İsrail’in Gazze’de Filistin halkına yönelik saldırıları her gün artarak devam ediyor. Binlerce masum insan ve çocuğun hayatını kaybettiği bu soykırıma Şanlıurfalılardan tepkiler sürüyor.
Daha önce İsrail’e karşı Şanlıurfa’da birçok eylem gerçekleştiren Kitap Vakfı, dün ikindi namazı çıkışı Dergah Camii önünde basın açıklaması yaptı.
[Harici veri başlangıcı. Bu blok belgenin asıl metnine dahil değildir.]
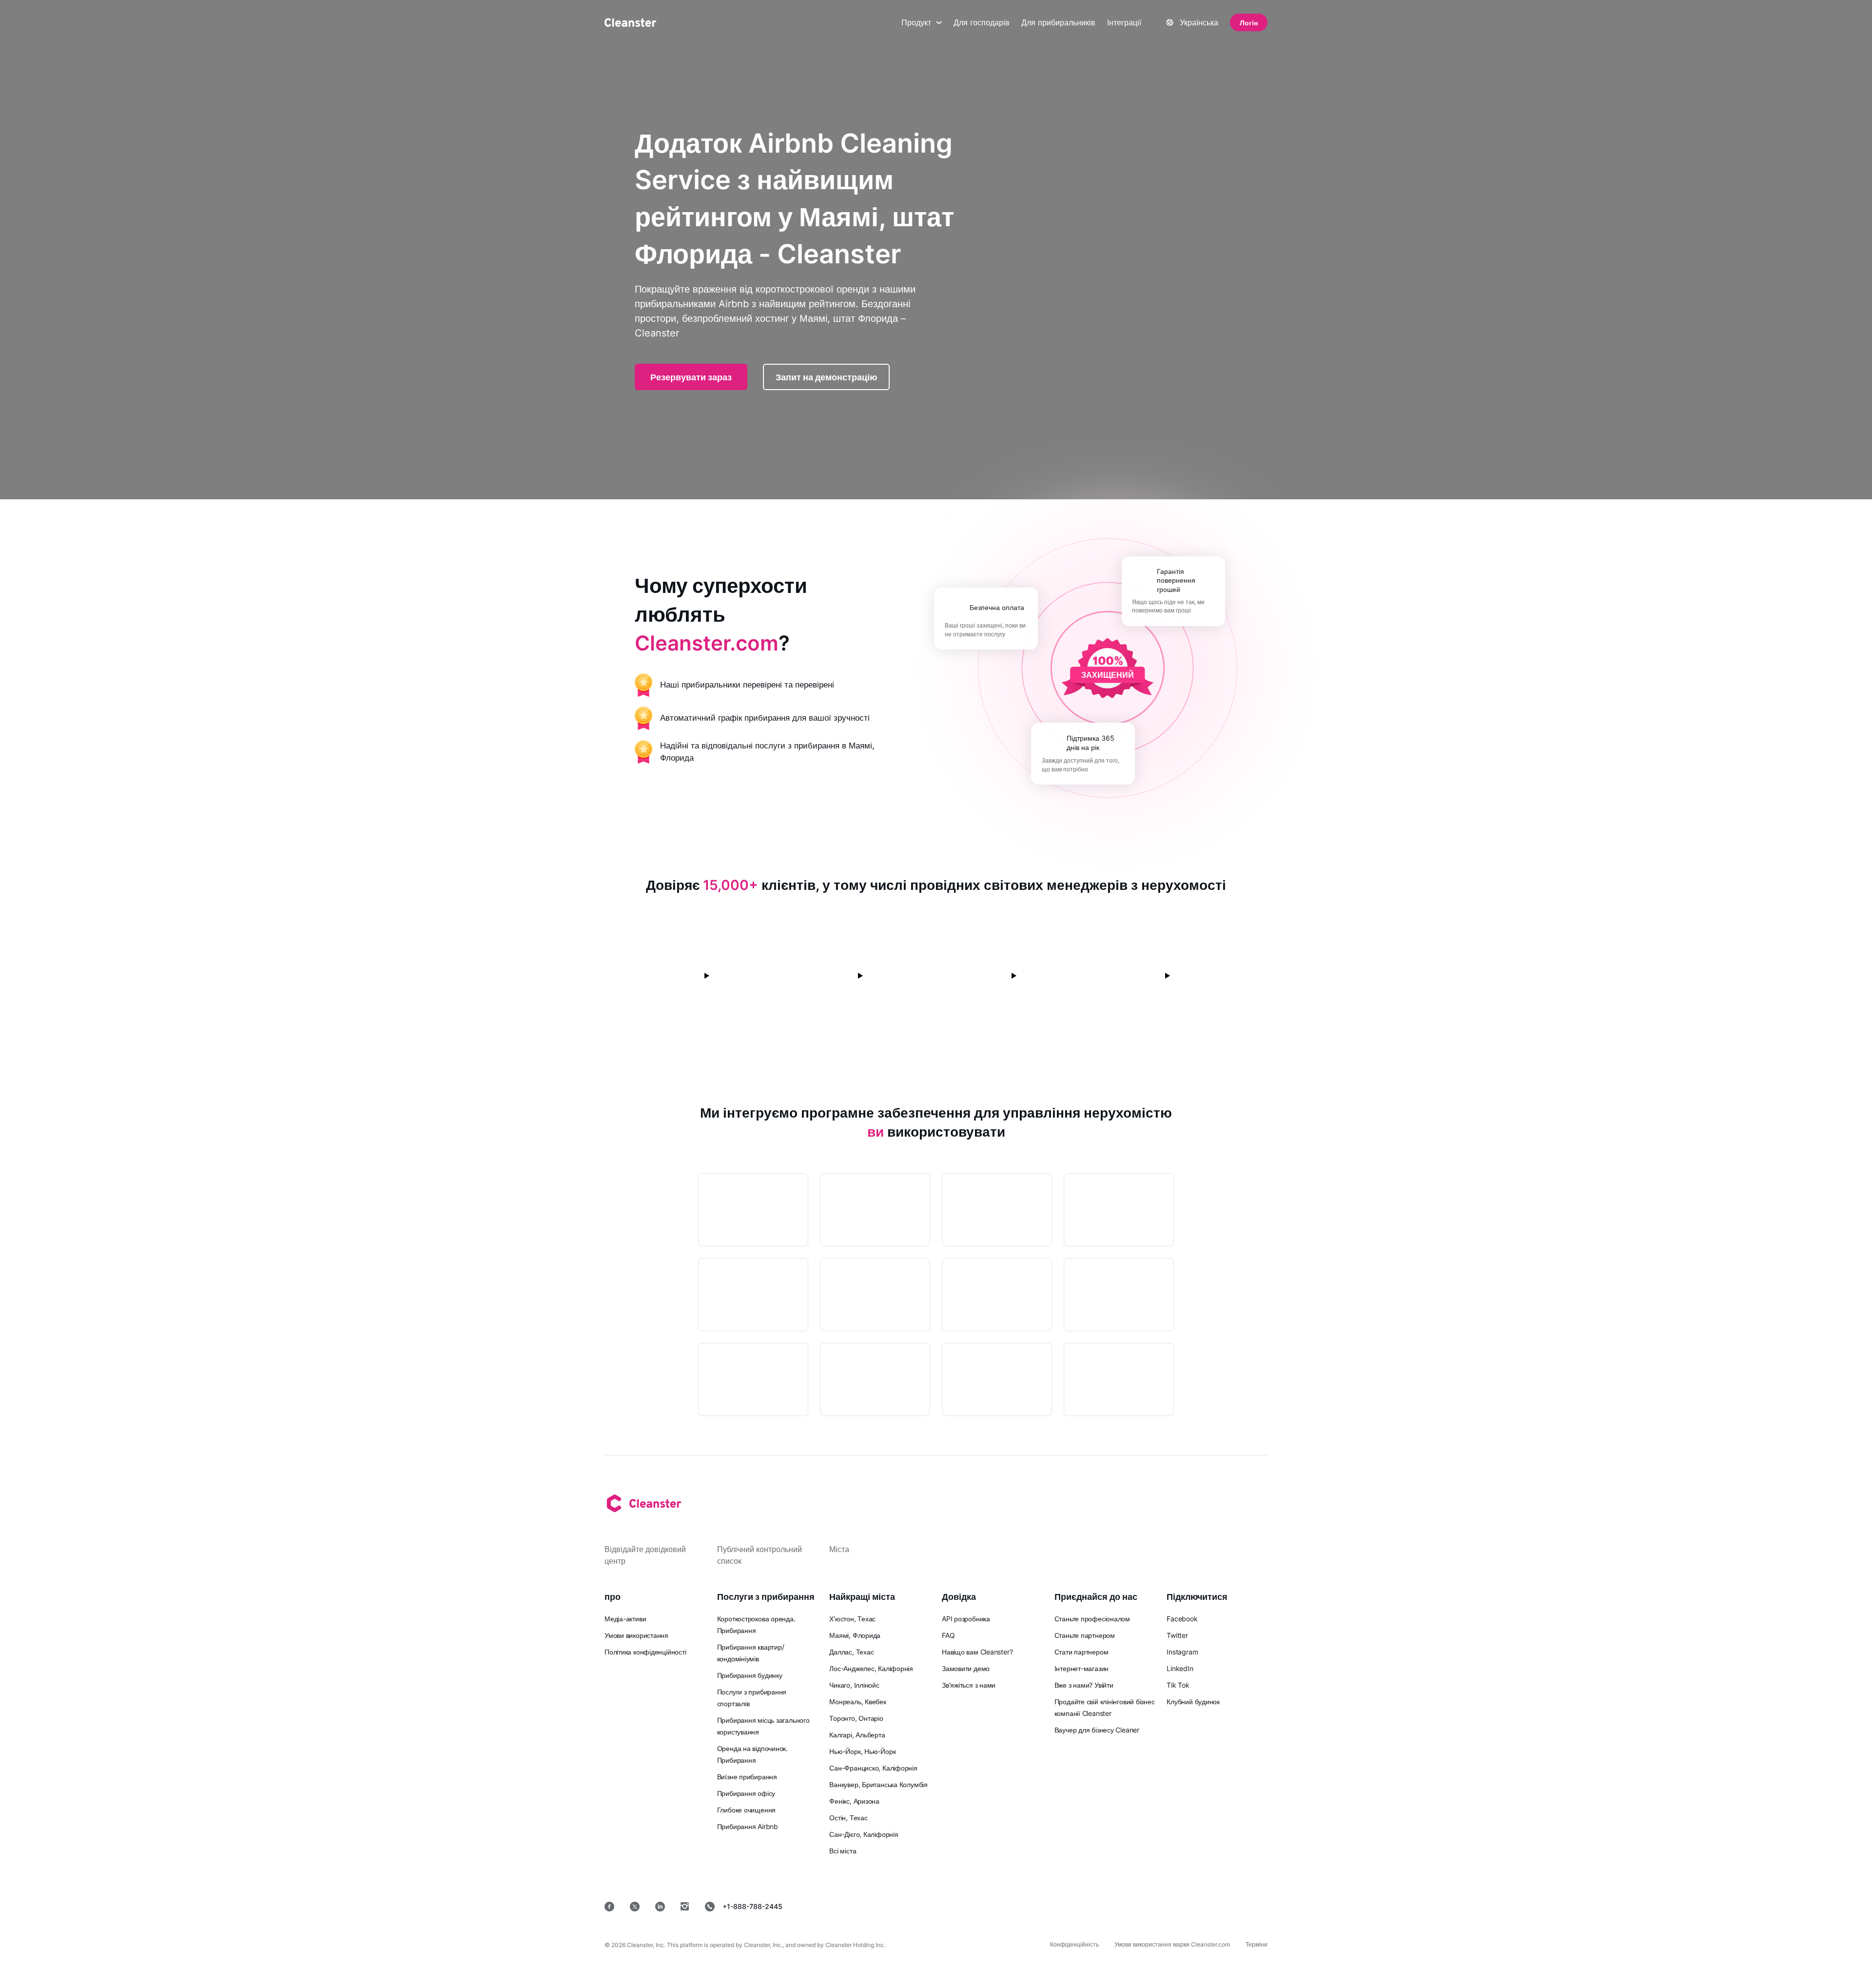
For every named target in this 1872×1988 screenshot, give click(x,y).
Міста (839, 1549)
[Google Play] (1108, 1906)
Basın açıklamasını Kitap Vakfı adına Kitap Vakfı Başkanı Av. Mustafa Fuad Balıkçı okudu. Balıkçı’nın okudu basın açıklamasında öne çıkanlar şu şekilde:
BALIKÇI: KATLİAMIN 20. AYINDAYIZ VE DURUM ÇOK DAHA AĞIR
“İnsanlık âlemi, fütursuzca işlenen bu soykırım karşısında, tarihinin en karanlık ve en aciz günlerinden geçiyor.
Gerçekten vahim bir durumla karşı karşıyayız. Gazze’deki katliama dikkat çekmek için 25 Şubat 2024 tarihinde, daha katliamın 5. ayında kendini yakarak hayatına son veren rahmetli Aaron Bushnell “Aşırı bir protesto eylemine girişmek üzereyim, ancak Filistin’de insanların sömürgecilerin ellerinde yaşadıklarına kıyasla, bu hiç de aşırı değil!” demişti. Bugün katliamın 20. ayındayız ve durum o güne göre çok daha ağır. Durumun vahametini anlamak için son bir haftadaki birkaç gelişmeyi hatırlamak bile yeterli.”
“14 BİN BEBEK AÇLIKTAN ÖLECEK”
Devam eden Siyonist saldırılarda, her gün yüzlerce Filistinli kardeşimiz katlediliyor. Mart ayından itibaren gıda maddelerinin girişinin tamamen engellendiği Gazze bu gün, açlık nedeniyle toplu ölümlerin yaşanması tehlikesiyle karşı karşıyadır. Nitekim Birleşmiş Milletler’in insani yardım şefi Tom Fletcher bundan 6 gün önce, İsrail’in Gazze’ye yardım girmesine izin vermemesi durumunda, 48 saat içinde 14 bin bebeğin ölebileceği uyarısında bulundu. Üç gün önce İsrailli aşırı sağcı eski milletvekili MosheFeiglin, Gazze Şeridi'nin tamamen işgal edilmesini isteyerek, "Gazze'deki her çocuk, her bebek bir düşmandır" dedi. İki gün önce Amerikalı milletvekili Randy Fine, “Gazze'ye nükleer saldırı yapılması, yani atom bombası atılması çağrısında bulundu.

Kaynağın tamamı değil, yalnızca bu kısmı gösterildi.